David C. Weiss, United States Attorney for the District of Delaware, announced that William Cook, age 63, of Berlin, Maryland was sentenced yesterday by U.S. District Court Judge Colm F. Connolly to five years of imprisonment on federal bank fraud, false statement, and money laundering charges.

After a five-day trial in January 2019, a federal jury found Cook guilty of bank fraud, four counts of false statements to Artisans’ Bank, and money laundering. Prosecutors said that according to evidence introduced and arguments presented during the trial and at sentencing, Cook opened a business line of credit with Delaware-based Artisans’ Bank beginning in 2008. As part of his loan agreement, Cook submitted weekly certificates to Artisans’ Bank certifying open customer debts; Artisans’ Bank used these certificates to determine how much money it was willing to lend Cook’s business. Cook began falsifying these certificates in or around January 2009, which allowed him to access more money from Artisans’ Bank. His weekly fraud continued through May 2013, officials said. During this time, Cook used the money lent to his business by Artisans’ Bank for purposes not permitted under his loan agreement. When Artisans’ Bank learned of the fraud in July 2013, Cook had no money left to pay the $4.2 million that was still outstanding on his business loans. As part of its sentence, the Court ordered Cook to pay Artisans’ Bank the full $4.2 million in restitution, because Artisans’ Bank’s loss was caused by Cook’s fraud, according to officials.

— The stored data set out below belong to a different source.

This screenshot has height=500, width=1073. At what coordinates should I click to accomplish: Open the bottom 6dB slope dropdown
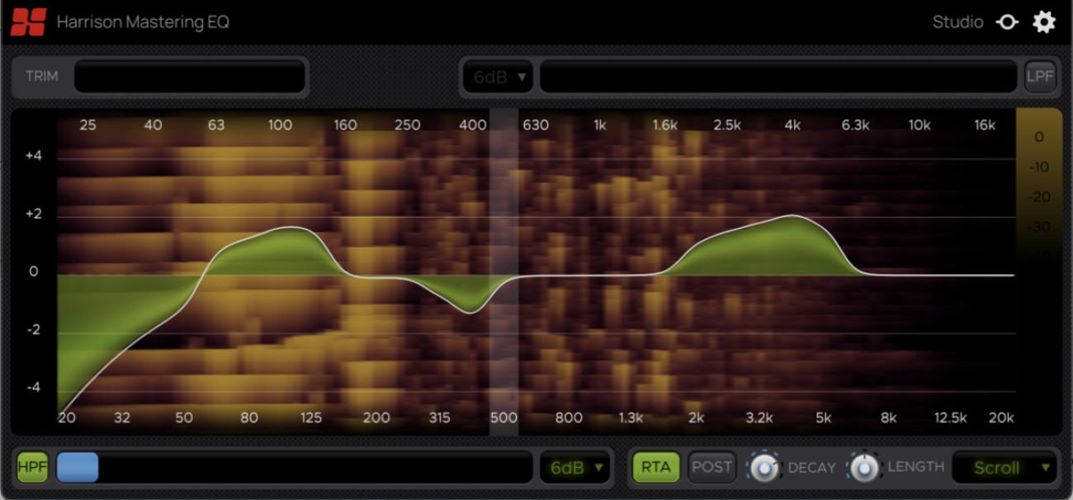(x=575, y=467)
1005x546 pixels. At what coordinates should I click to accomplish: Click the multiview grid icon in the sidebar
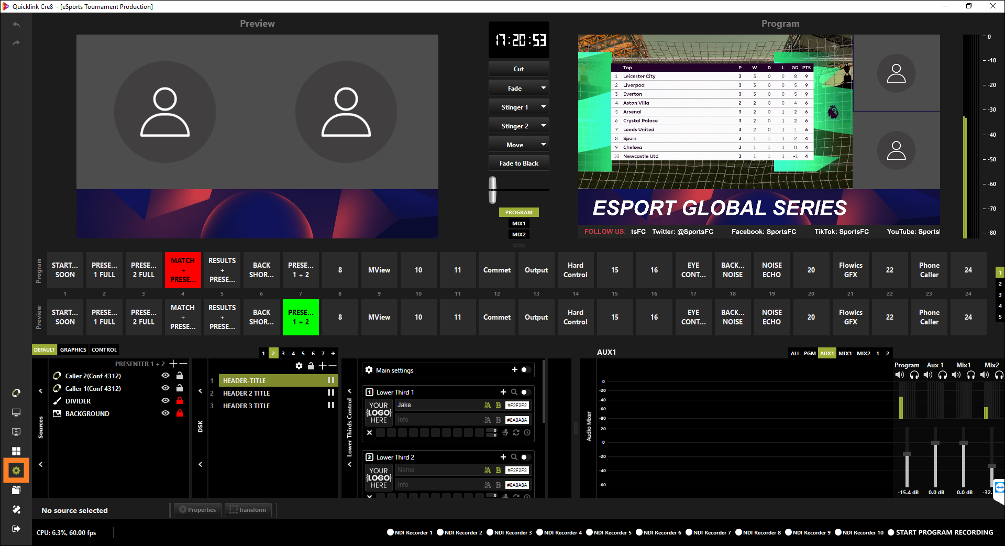(16, 451)
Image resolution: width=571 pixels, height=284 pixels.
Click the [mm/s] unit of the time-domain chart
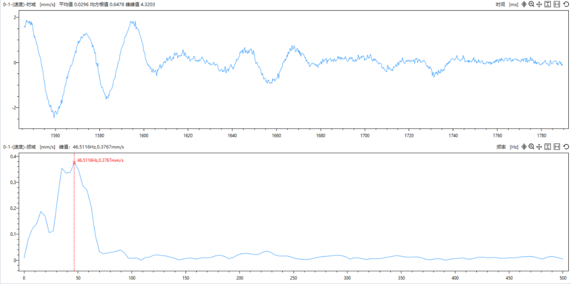[x=48, y=4]
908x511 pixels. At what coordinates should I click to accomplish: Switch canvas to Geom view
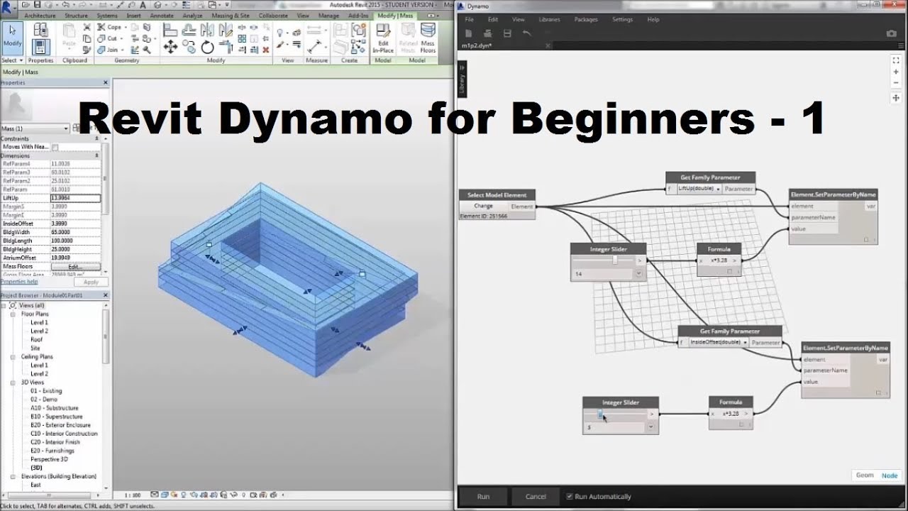click(x=864, y=476)
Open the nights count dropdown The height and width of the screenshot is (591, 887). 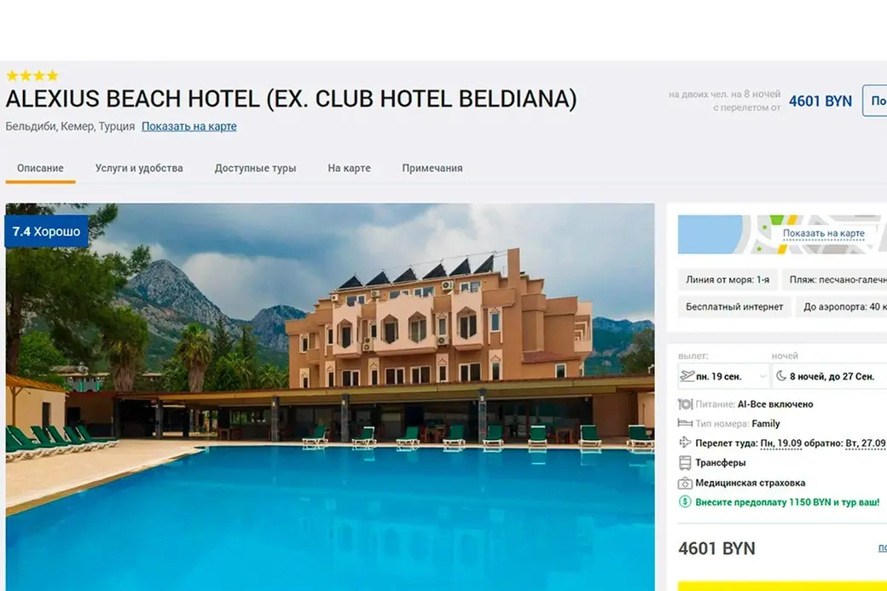[x=830, y=376]
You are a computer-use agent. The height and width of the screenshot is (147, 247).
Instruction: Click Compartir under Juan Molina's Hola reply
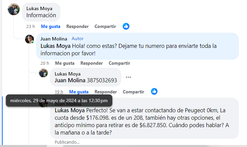(119, 63)
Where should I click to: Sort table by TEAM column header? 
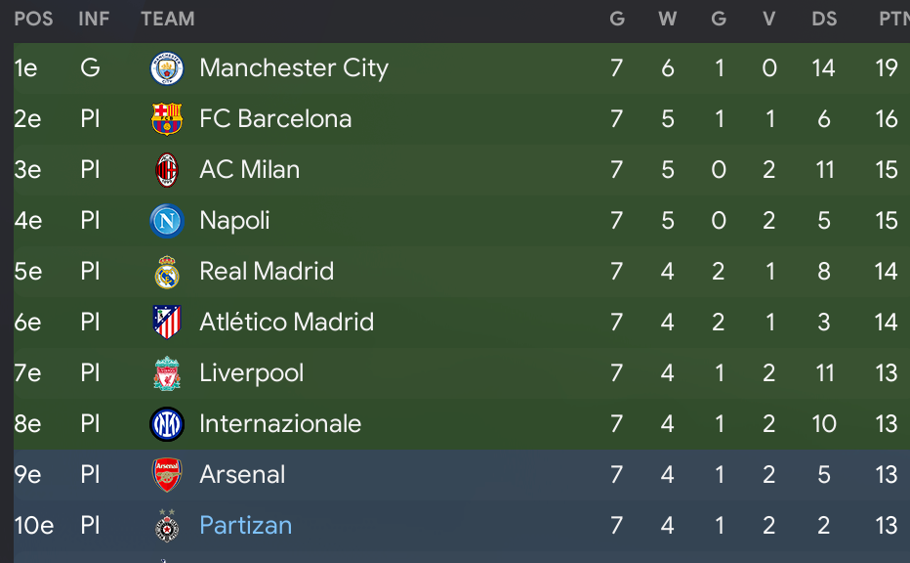(168, 20)
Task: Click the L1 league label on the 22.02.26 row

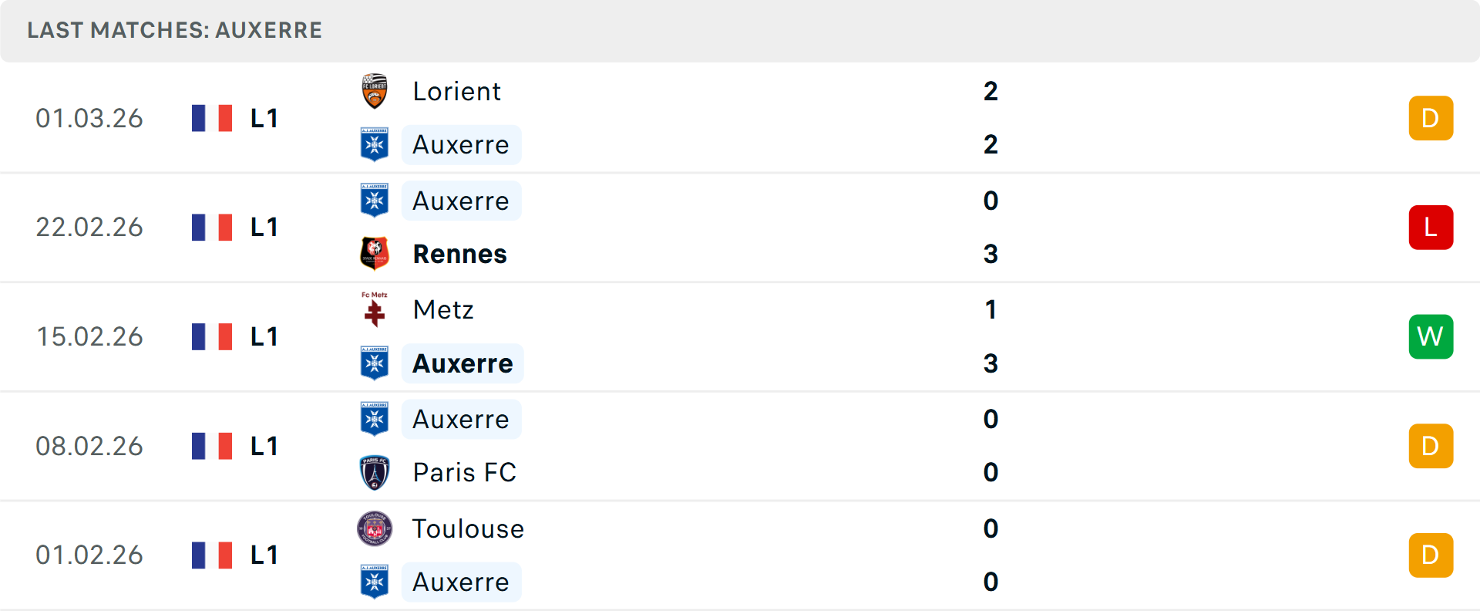Action: pos(264,228)
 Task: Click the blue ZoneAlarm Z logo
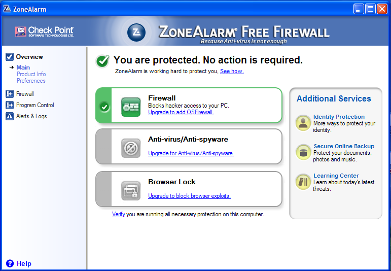(136, 32)
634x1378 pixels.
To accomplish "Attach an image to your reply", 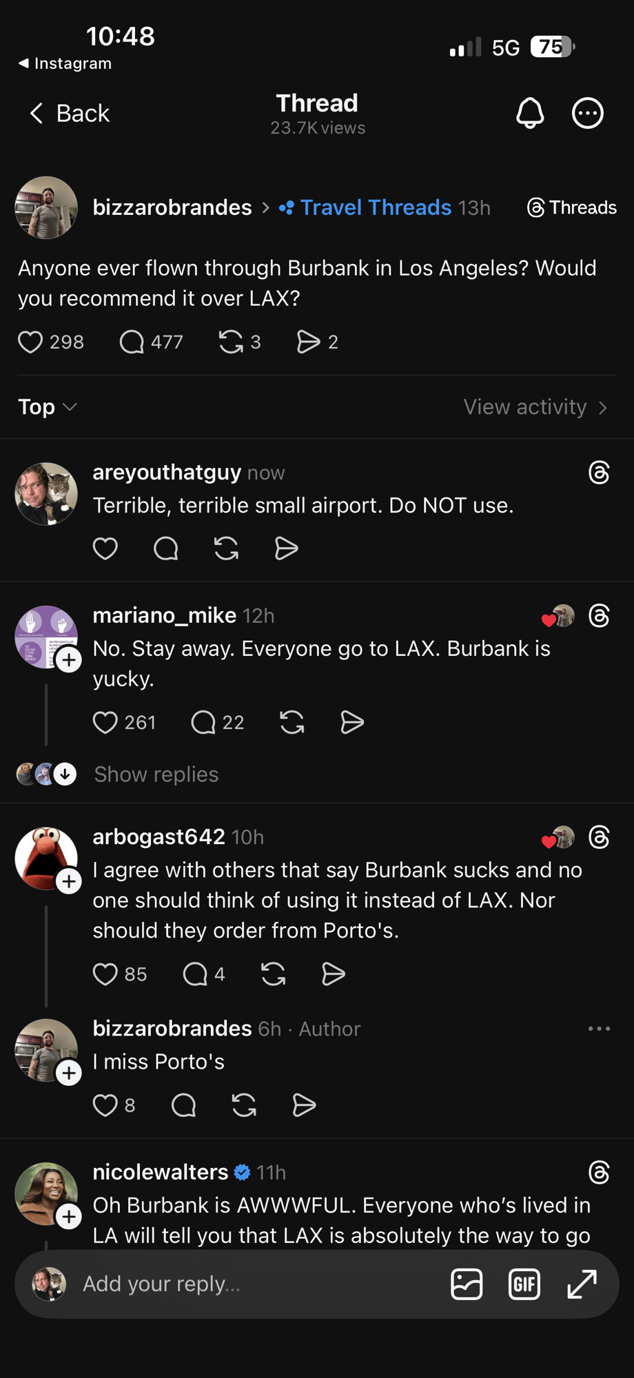I will pyautogui.click(x=467, y=1284).
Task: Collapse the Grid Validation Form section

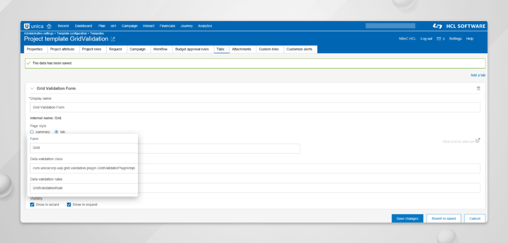Action: click(32, 88)
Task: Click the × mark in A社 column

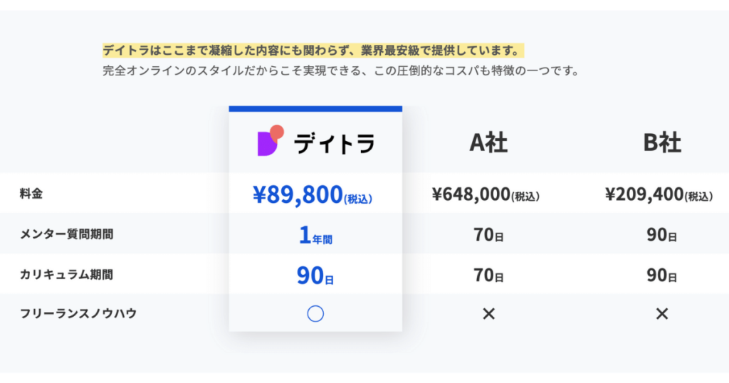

U.S. Attorney Weiss said, “The defendant lied to a local Delaware bank on a weekly basis so that he could use its money as he saw fit, and in a manner contrary to the terms of the loan agreement. As a result of his four-year fraud, Artisans’ Bank lost $4.2 million. Cook violated the trust required for lending arrangements to succeed – both for banks and the small businesses they support. My office remains committed to investigating and prosecuting fraudulent conduct, like defendant’s, that damages the integrity of our financial system. Because the money a bank lends belongs to its depositors, we cannot ignore conduct that places those funds at risk and the people who think the rules simply do not apply to them. The Court’s five-year sentence today rightly punishes the defendant for his long-term fraud.”

Acting U.S. Postal Inspector-in-Charge of the Philadelphia Division, John Walker said, “We will continue to work with our partners at the IRS, and the U.S. Attorney’s Office to combat this type of financial fraud. Postal Inspectors work diligently to protect financial institutions from falling victim to these types of schemes. In the end, these schemes negatively impact all of us.”

“IRS Criminal Investigation is committed to using our forensic accounting skills to help unravel complex fraud and money laundering schemes,” said IRS-CI Special Agent in Charge Guy Ficco. “We are proud to work with our law enforcement partners to investigate and prosecute individuals who attempt to enrich themselves by fraudulent means, and to help put a stop to this and other types of white-collar crime.”

This case was investigated by the U.S. Postal Inspection Service and the IRS-Criminal Investigation. It was prosecuted by Assistant U.S. Attorneys Whitney Cloud and Lesley F. Wolf.